EXERCISE REQUIREMENTS:
1) In the article on Valencia's unfinished stadium, what is the planned capacity of Nou Mestalla?
2) Continue the article on Valencia's unfinished stadium, picking up after its final sentence.

SELECTION:
┏━━

Back in late February, Fabio Aurelio returned to former club Valencia for several days, to check on one of his clients. Now an agent, the former left-back won two La Liga titles and the 2003-04 UEFA Cup with the Spanish giants, before rejoining manager Rafa Benitez at Liverpool two years after that continental success.

Going back to the city where his greatest triumphs occured, the Brazilian couldn’t help but feel a bit melancholic every time he looked through his hotel room window at the modern Avenida de las Cortes Valencianas.

“It’s kind of sad, you know?” Aurelio tells FourFourTwo a few weeks later. “You draw back the curtains and there it is, right in front of you, that big monument, static, nothing much happening around it, no real life. You look from the outside and think that the stadium is finished, but no. No one can really say if that day will ever come.

“So, damn, it’s sad because you’ve lived there and know that city. The club and the supporters deserve a stadium like that.”

With a planned capacity of up to 80,000, Nou Mestalla was destined to take Valencia into a new era when construction began in 2007. Instead, work was paused within two years due to a lack of funds, turning a half-built arena into a white elephant that epitomises the club’s myriad problems. Having previously aimed to re-establish themselves at the top of European football, Los Che are now at real risk of La Liga relegation for the first time since 1986. It wasn’t supposed to be like this...

┗━━

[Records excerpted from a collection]

┏━━

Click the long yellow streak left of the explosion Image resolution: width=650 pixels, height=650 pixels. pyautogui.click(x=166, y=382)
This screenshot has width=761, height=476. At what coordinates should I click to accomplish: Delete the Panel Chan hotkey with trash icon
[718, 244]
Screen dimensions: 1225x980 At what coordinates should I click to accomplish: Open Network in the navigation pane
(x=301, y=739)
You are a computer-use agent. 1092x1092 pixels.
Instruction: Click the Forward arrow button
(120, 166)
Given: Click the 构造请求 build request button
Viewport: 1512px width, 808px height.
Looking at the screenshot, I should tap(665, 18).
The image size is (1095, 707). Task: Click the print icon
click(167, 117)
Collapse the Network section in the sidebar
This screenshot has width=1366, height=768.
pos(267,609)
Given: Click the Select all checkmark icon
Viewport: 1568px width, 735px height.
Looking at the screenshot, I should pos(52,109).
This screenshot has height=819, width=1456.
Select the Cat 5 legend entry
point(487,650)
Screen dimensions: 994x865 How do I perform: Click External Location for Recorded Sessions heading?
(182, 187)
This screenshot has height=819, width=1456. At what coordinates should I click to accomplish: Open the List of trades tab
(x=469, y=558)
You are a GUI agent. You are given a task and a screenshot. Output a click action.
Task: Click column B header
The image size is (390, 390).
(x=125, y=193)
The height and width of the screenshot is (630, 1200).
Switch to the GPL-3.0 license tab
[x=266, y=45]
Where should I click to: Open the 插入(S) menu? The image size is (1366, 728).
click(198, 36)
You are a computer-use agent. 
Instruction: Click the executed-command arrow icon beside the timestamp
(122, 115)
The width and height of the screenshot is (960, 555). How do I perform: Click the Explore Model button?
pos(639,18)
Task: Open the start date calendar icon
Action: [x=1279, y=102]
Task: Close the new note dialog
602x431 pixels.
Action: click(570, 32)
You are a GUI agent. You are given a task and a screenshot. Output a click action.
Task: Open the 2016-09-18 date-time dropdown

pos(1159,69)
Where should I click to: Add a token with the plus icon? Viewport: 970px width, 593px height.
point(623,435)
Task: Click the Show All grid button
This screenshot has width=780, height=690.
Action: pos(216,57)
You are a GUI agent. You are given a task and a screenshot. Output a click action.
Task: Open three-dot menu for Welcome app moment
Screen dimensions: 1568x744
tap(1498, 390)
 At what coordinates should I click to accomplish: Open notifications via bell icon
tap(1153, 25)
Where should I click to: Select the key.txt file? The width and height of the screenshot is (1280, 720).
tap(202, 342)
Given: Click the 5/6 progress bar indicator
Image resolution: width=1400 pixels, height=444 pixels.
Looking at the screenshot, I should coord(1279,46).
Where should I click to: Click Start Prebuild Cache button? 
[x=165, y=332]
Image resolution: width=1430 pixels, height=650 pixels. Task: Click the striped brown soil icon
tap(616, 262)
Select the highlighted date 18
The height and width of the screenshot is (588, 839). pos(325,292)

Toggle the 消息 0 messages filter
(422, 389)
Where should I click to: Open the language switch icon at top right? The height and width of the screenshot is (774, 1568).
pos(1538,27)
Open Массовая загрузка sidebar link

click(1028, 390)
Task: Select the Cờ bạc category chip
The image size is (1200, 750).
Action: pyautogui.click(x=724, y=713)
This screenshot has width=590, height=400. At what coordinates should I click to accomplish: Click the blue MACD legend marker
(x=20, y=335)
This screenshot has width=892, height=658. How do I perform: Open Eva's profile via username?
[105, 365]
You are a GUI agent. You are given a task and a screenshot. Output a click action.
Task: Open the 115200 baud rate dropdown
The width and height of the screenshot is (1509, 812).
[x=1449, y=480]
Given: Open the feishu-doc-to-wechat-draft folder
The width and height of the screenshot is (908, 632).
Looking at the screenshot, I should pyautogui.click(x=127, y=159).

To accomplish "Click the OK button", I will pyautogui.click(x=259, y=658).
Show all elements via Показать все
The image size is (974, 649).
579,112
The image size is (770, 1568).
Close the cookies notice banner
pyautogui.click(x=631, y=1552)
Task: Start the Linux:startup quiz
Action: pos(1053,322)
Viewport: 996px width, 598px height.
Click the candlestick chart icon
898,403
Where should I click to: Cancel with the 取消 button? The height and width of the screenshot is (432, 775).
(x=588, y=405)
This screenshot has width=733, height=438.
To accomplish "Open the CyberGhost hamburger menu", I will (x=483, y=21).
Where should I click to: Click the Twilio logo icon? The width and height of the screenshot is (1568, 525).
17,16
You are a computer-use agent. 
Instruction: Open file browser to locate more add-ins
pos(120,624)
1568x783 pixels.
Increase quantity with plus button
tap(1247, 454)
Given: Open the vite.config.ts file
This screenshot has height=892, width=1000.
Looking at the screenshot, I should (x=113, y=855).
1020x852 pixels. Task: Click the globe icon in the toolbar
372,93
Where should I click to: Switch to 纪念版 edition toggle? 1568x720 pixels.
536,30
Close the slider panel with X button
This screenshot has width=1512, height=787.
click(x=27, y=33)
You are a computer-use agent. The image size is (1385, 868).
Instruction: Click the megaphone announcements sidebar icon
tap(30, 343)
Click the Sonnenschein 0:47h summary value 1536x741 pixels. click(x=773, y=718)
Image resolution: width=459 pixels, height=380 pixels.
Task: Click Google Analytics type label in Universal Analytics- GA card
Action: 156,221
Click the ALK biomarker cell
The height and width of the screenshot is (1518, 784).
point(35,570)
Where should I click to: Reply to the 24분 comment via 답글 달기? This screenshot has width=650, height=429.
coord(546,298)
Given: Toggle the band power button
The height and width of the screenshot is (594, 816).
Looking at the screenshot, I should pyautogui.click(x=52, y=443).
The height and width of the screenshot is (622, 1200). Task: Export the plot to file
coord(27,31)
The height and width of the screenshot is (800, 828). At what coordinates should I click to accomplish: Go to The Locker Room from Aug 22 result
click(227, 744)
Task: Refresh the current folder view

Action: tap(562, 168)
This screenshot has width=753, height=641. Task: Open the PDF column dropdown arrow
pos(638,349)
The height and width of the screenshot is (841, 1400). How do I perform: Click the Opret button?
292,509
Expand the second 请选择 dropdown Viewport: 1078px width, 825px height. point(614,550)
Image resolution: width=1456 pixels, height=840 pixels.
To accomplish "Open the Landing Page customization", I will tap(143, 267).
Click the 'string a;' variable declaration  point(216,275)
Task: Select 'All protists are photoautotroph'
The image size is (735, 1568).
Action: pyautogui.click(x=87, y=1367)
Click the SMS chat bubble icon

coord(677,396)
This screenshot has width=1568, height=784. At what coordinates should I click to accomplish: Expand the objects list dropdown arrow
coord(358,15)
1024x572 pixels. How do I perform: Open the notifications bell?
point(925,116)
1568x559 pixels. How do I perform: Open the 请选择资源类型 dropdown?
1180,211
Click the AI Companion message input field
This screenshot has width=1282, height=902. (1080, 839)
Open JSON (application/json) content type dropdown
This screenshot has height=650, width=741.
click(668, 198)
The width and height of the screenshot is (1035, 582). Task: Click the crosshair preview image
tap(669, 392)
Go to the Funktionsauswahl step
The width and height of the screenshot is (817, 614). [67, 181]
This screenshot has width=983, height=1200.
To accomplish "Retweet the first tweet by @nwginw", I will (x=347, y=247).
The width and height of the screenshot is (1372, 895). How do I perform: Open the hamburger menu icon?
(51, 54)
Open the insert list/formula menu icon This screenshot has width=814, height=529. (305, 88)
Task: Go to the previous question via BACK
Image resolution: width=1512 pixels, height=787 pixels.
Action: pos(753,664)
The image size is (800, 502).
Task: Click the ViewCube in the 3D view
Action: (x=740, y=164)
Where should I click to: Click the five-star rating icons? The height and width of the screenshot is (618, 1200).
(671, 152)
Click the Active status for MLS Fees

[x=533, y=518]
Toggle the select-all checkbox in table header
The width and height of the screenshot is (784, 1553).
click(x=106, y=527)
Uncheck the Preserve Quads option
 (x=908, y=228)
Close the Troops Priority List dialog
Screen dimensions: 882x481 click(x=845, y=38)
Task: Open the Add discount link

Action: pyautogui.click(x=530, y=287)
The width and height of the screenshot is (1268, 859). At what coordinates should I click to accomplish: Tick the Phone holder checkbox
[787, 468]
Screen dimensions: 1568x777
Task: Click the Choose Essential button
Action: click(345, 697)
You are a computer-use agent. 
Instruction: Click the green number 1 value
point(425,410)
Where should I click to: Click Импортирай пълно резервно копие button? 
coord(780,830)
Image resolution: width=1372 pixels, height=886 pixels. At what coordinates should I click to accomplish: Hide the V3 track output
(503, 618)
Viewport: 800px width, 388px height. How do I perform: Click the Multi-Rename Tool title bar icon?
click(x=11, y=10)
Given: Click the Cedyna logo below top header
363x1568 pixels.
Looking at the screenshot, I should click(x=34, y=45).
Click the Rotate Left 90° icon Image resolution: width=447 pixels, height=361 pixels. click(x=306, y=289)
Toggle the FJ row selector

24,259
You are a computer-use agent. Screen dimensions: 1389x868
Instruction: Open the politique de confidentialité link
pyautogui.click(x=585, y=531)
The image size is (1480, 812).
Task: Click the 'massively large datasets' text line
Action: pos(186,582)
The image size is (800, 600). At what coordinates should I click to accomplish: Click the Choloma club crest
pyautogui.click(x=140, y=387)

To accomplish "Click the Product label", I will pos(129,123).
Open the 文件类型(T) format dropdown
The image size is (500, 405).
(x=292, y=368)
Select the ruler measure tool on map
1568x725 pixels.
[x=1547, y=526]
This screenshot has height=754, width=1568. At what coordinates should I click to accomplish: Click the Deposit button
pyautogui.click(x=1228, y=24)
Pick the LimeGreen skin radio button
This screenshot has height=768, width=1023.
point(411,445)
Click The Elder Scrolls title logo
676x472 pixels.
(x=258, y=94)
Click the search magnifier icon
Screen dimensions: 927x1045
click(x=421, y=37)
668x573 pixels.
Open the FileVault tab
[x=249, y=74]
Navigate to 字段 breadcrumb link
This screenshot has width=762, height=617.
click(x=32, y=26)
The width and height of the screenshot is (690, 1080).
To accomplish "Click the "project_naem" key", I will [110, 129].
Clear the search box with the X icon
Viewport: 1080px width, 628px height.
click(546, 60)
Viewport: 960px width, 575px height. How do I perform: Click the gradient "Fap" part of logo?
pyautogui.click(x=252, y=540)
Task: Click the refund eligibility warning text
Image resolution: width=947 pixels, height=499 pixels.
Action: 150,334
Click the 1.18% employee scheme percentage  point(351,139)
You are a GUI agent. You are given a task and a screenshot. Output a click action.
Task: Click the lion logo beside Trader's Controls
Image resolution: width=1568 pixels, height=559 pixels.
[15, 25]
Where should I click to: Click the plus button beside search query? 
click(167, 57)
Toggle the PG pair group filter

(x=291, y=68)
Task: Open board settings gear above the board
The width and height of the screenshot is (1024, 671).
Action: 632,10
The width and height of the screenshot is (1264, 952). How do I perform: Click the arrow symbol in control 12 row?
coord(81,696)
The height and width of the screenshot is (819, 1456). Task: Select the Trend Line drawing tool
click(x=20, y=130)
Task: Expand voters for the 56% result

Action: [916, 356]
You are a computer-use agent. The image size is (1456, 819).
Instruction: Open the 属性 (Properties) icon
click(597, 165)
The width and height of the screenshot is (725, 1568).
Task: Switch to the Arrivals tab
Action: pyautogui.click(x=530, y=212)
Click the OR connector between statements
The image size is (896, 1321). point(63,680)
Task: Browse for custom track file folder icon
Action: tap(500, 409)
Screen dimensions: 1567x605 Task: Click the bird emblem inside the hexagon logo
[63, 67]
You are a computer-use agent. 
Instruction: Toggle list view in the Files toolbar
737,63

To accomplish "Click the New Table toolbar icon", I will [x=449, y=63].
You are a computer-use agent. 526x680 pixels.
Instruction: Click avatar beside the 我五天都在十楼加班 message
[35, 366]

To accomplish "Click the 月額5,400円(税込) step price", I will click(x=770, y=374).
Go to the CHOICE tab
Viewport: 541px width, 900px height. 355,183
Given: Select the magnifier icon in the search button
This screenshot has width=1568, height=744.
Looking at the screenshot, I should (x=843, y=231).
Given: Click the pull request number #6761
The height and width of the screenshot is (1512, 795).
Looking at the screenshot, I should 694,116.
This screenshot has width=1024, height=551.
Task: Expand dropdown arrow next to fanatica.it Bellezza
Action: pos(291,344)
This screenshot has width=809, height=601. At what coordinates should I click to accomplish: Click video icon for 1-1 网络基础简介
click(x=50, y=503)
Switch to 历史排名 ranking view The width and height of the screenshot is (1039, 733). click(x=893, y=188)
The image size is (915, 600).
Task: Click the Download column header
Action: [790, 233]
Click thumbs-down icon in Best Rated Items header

┗━━

EXPECTED OUTPUTS:
1) Up to 80,000.

2)
THE HITMAN AND HIM

In the early 2000s, Valencia claimed two league crowns under Benitez, pipping Real Madrid and Barcelona teams containing Zinedine Zidane (2001-02) and Ronaldinho (2003-04). Los Che also won the 2004 UEFA Cup Final under Benitez to be named the world’s best team, in rankings published by the International Federation of Football History. Hector Cuper had previously led them to consecutive Champions League finals in 2000 and 2001. They feared no one.

“We’re going to be the envy of Madrid and Barcelona,” promised club president Juan Soler during a dinner with journalists in late 2004, at which he announced, among other things, that they would build a new home.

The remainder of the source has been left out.